È uno degli effetti di una globalizzazione senza regole che ha provocato paure, reazioni di chiusura, ha favorito la crescita di populismi di destra fondati sul disagio crescente di ampie aree di popolazione. La composizione del governo non desta entusiasmi, qualche ministro è oggetto di critica severa non senza motivo, qualche altro desta perplessità. Il programma contiene certo tanti impegni positivi, perfino condivisibili, ma, come la composizione del governo, non desta entusiasmi. Gli aspetti importanti e nuovi sono all’interno di capitoli che contengono tanti contrappesi e le scelte fondamentali della futura azione del governo sono poco visibili. Nei passati governi di centro sinistra alcuni connotati erano nitidi, ora i contenuti più importanti sono mescolati, quasi celati. Sembra più un trattato di armistizio che un programma di governo. Forse in questo momento non era possibile fare di più, comunque sia è difficile suscitare entusiasmi.
Qualche esempio.
Uscire dalla crisi. È evidente l’impegno a cercare di uscire dalla stagnazione. I singoli provvedimenti indicati possono essere utili, ma c’è un problema politico a monte del tutto assente. L’Italia è entrata in difficoltà proprio nel settore delle esportazioni, causa Trump ed altri. Proprio quello su cui l’Italia aveva puntato per uscire dalla crisi. Occorre una novità politica oltre che di tecnica di governo. La questione di fondo è che il populismo dominante – prima con Renzi, poi ancora di più con Salvini e Di Maio – ha cercato di saltare completamente il ruolo delle rappresentanze sociali e in generale dei “corpi intermedi”, quelli che non si presentano alle elezioni. La novità politica potrebbe essere una svolta che ridia peso ed importanza ai sindacati e alle altre rappresentanze sociali, portandole da un ruolo secondario, ignorato, in pratica ridotte a lobbies, a quello di coprotagonisti delle scelte di fondo da compiere. Scelta necessaria per fare uscire l’Italia da una crisi prolungata. Ancora oggi non abbiamo raggiunto i livelli economici precedenti la crisi.
Questa scelta comporterebbe per il governo definire gli obiettivi, discuterli, cercando intese su cui far confluire impegni convergenti, altrimenti i singoli aspetti rischiano di restare iniziative isolate, senza la capacità di dare un segnale politico forte, generale. Il governo e il parlamento hanno sempre la possibilità di decidere in ultima istanza, ma oggi serve un impegno corale che faccia uscire i singoli dalla contemplazione del proprio particolare. Uscire dal particolare, dall’egoismo, dalle chiusure è un formidabile antidoto alle derive populiste.

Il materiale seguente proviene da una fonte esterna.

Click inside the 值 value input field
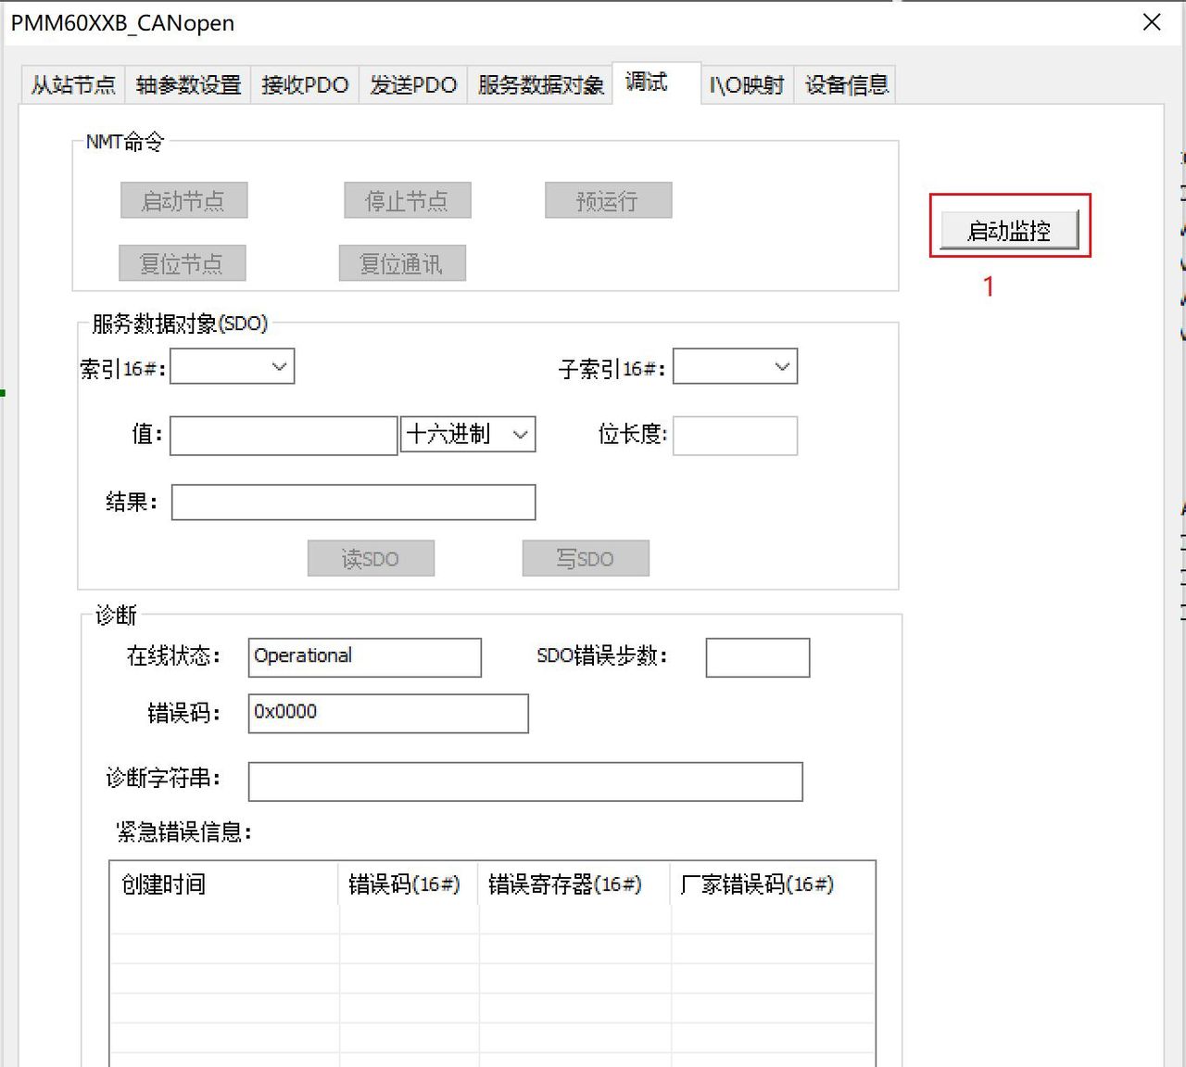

Europa. Johnson è protagonista di un estremismo, di forzature che ricordano Salvini, e questo pone all’Europa la possibilità e l’obbligo di contrattaccare per tentare di evitare non solo il no deal ma forse anche per favorire un ripensamento sulla Brexit. In ogni caso va impostata un’idea di Europa diversa da quella conosciuta in questi anni, egemonizzata dall’austerità. Questo è indispensabile perché non si affrontano sfide decisive per il futuro come ad esempio ambiente, innovazione tecnologica, formazione, ecc. senza una visione di lungo periodo. L’Italia ora ha una base chiaramente europeista, è importante ma non basta, occorre che si proponga come paese protagonista di una linea di riforma della Ue non solo per avere più spazio per il nostro bilancio pubblico ma puntando a mettere in comune gli appuntamenti decisivi del futuro: ambiente, lavoro, innovazione, salute, capitolo purtroppo ignorato nella discussione sui trattati internazionali con altre aree del mondo. Sarebbe un modo alternativo per impostare in modo nuovo lo scorporo degli investimenti dal deficit pubblico, una riforma decisiva che oggi può essere affrontata in un’ottica europea.

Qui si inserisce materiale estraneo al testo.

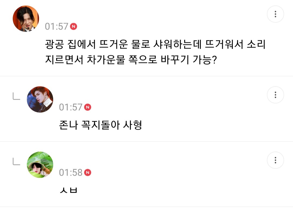Open options menu on the '존나 꼭지돌아 사형' reply

point(275,95)
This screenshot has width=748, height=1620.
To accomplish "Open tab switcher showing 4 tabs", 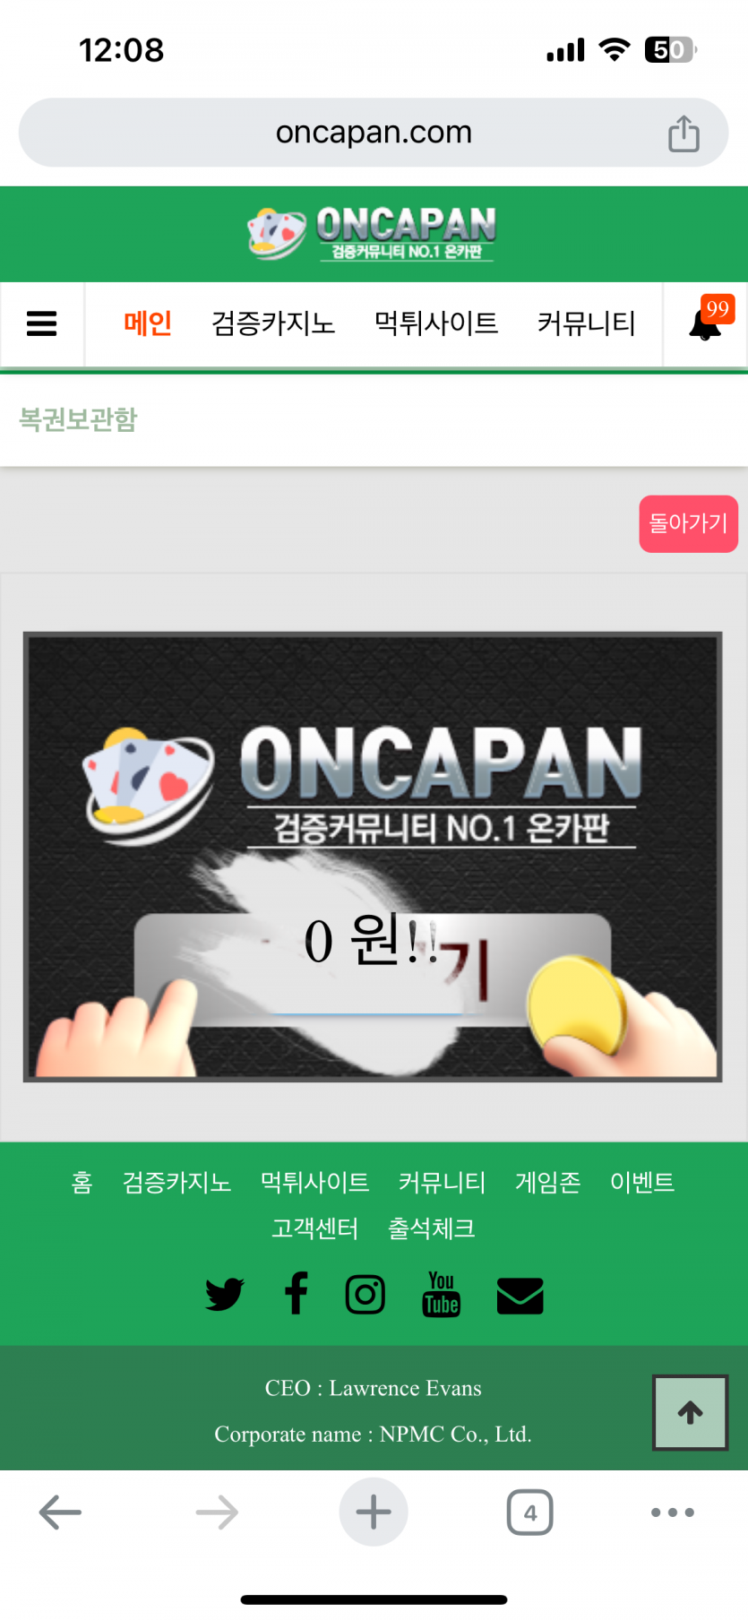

Migranti. Accoglienza e integrazione, vedremo i fatti e l’orientamento del nuovo ministro degli Interni, ma è certo che occorre una linea alternativa a quella di Salvini, in gran parte già scritta ma rifiutata dalla Lega, che ha creato il dramma attuale sull’accoglienza dei migranti. La Lega alzerà i toni, pazienza, la sottolineatura dell’alternatività di questo governo conviene a tutti, inutile illudersi.
Fisco. Bene la sepoltura della flat tax e la riscoperta della progressività, come afferma la Costituzione che prevede che ciascuno contribuisca al fisco in rapporto alle sue capacità economiche. È tuttora insufficiente quanto previsto in materia di lotta all’evasione, era certamente necessaria qualche parola in più, ad esempio per escludere qualunque tipo di nuovo condono, sarebbe stata una novità importante. Costituire una cabina di regia per la lotta all’evasione e all’elusione potrebbe aiutare ad ottenere risultati migliori, alla pari dell’uso dell’informatica.

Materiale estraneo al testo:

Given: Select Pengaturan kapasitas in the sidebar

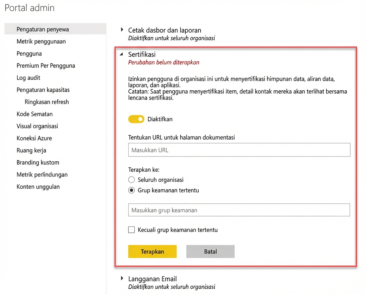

Autonomia differenziata. L’autonomia differenziata impostata dal precedente governo sotto la pressione della Lega è inaccettabile e le risposte nel programma e di Conte in parlamento sono inadeguate. Il pericolo che l’autonomia regionale differenziata rompa l’unità nazionale è seria, fino a provocare l’abbandono del Sud a se stesso. Non si tratta solo di evitare slittamenti ulteriori che comportino l’abbandono del Sud, ma occorre rovesciare la tendenza attuale, che è verso un crescente divario Nord/Sud.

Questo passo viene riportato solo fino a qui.